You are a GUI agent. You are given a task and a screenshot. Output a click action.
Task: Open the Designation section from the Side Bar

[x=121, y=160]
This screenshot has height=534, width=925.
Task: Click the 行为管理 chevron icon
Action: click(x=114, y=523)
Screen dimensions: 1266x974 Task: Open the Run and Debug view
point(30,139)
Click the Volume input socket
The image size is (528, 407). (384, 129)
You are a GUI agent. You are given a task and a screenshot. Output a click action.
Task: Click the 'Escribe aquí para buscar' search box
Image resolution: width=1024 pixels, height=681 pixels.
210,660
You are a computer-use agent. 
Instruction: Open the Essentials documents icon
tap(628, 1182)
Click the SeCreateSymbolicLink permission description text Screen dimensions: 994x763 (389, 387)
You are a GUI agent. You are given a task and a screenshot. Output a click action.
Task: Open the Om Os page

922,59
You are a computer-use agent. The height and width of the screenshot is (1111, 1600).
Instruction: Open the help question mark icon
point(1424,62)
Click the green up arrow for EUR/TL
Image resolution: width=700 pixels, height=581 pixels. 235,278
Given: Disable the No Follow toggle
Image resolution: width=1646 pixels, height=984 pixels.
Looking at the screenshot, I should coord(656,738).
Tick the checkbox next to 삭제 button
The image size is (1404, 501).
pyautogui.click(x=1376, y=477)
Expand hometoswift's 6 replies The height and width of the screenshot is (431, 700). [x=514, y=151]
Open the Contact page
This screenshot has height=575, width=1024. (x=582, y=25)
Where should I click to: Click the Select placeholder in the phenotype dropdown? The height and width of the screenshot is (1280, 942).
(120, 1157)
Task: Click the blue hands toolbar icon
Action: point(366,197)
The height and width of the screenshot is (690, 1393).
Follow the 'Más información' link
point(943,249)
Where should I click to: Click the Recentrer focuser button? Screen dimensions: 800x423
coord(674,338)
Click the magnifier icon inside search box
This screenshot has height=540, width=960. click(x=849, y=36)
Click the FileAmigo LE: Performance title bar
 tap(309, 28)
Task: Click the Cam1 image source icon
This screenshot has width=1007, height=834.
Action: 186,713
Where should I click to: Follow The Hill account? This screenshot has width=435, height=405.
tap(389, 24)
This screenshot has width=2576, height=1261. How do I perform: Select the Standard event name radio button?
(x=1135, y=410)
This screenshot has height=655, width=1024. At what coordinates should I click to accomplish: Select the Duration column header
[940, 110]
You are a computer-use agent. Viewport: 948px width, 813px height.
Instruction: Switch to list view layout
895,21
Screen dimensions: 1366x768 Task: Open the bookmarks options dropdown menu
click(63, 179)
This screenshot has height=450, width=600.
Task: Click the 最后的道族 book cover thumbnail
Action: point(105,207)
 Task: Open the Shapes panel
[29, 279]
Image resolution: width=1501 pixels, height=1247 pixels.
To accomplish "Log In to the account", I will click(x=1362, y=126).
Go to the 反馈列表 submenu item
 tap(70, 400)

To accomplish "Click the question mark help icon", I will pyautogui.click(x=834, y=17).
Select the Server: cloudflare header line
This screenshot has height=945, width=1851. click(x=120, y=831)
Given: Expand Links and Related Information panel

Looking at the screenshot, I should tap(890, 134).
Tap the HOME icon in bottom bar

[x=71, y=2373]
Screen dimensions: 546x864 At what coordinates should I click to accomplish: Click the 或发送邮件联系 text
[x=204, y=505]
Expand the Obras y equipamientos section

----------

» Task objective
Each line in the data where the string "computer" occurs should be identified and copied.

» Written solution
You are a computer-use agent. 
You are a computer-use agent. The height and width of the screenshot is (1111, 1600).
You are a computer-use agent. Viewport: 948px width, 813px height.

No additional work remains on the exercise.